By Tracy Qu

Chinese property stocks rose in Wednesday trade, a day after a deeper-than-expected cut to a key mortgage reference rate bolstered hopes that authorities are doing more to shore up the ailing sector.

Two key gauges in Hong Kong--the Hang Seng Properties Index and the Hang Seng Mainland Properties Index--extended the previous day's gains, sitting 3.5% and 4.0% higher at the mid-day break. Among individual movers, developer Shimao Group was up 8.3%, China Resources Land added 4.7% and New World Development rose by 5.3%.

On the mainland, real-estate group Poly Developments & Holdings climbed 2.5% on the Shanghai Stock Exchange.

Rising interest rates and weak consumer confidence have severely dented China's real-estate sector, triggering a slew of company defaults on bond payments.
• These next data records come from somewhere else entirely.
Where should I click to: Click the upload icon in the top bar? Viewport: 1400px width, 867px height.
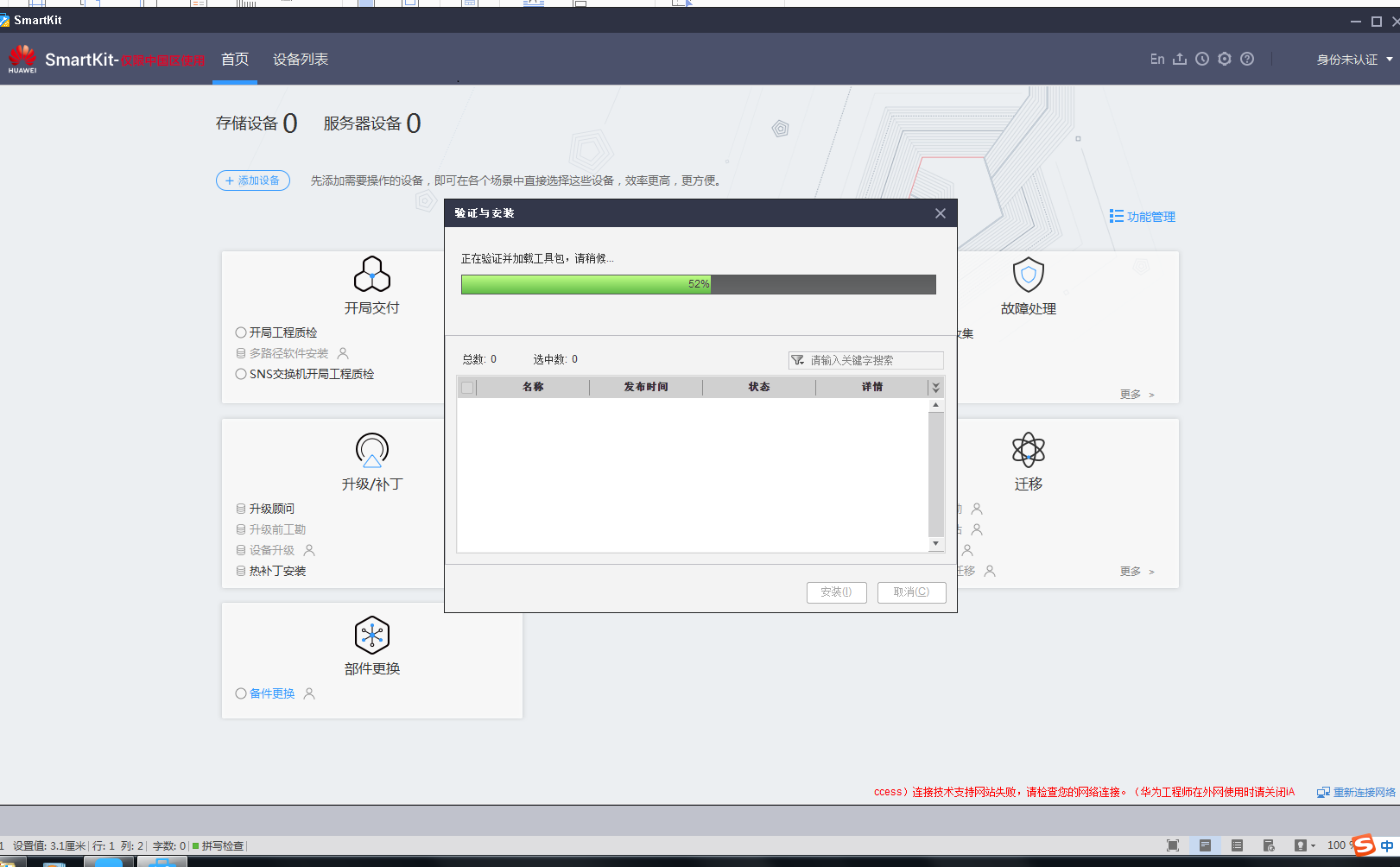point(1180,59)
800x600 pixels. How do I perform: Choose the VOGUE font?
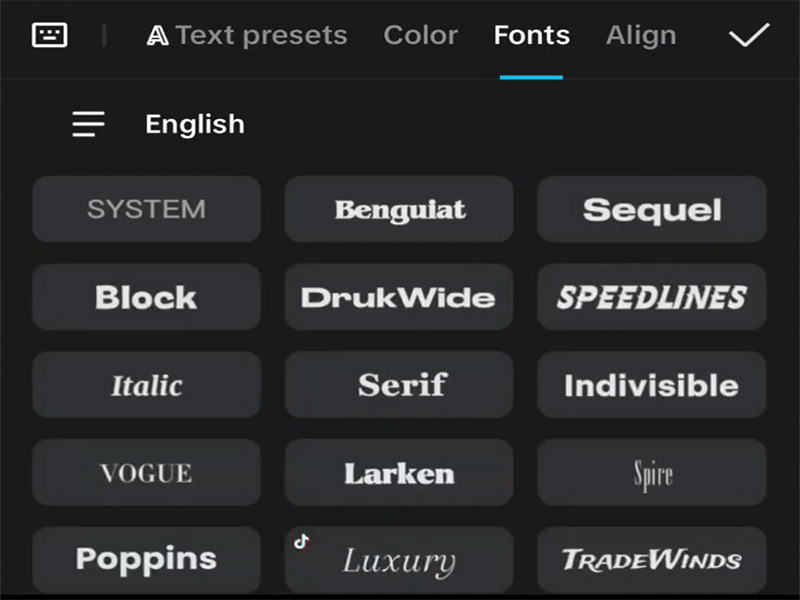click(x=146, y=472)
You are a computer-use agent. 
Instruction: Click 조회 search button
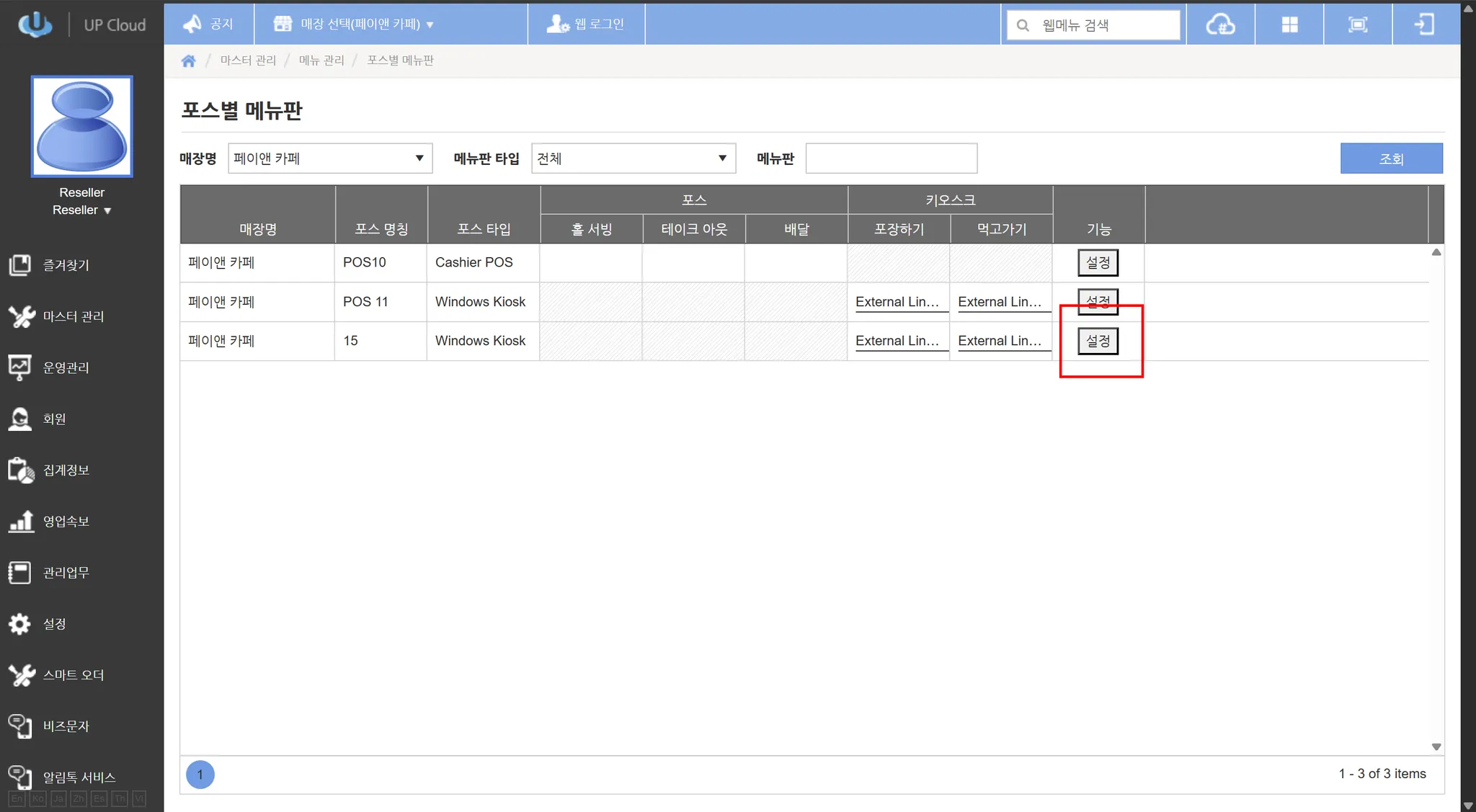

The slump in property sales has spilled over into other industries, weighing on the economy.

Authorities have rolled out a string of measures to help turn the tide, including easing home-purchase restrictions to stimulate demand and boosting lending for housing programs.

The latest effort to prop up the economy came on Tuesday, when the central bank said major lenders reduced the five-year loan prime rate--a benchmark for home loans--to a new low of 3.95% from 4.2%. That was the sharpest cut delivered yet, surprising analysts who had expected a smaller reduction.

With investors concerned about the property sector and broader economic growth, "any sign that the authorities are providing some support should be well received," Thomas Mathews, senior markets economist at Capital Economics, told Dow Jones Newswires.

Analysts are still cautious about how much the rate cut will help long term.

HSBC analysts led by Jing Liu and Erin Xin think the property market will benefit from the larger-than-expected rate cut, but that more measures beyond monetary policy are needed.

"Aside from stronger monetary easing, stabilizing the property market will likely mean supporting a dual-housing model by supporting commodity housing demand and building up social housing supply," they said in a report.

Merely cutting the five-year loan prime rate won't be enough to spark a turnaround in a sector mired in several downward spirals, Nomura analysts said in a note. The full effect of the cut is likely to be limited by commercial banks, which can offer smaller discounts on mortgages to protect their profit margins. Many have already been offering sizable discounts.

But "while this cut is is better late than never," they said.

Focus now turns to China's annual National People's Congress meeting in March, which will be closely watched by markets hoping for bigger, broader policy announcements.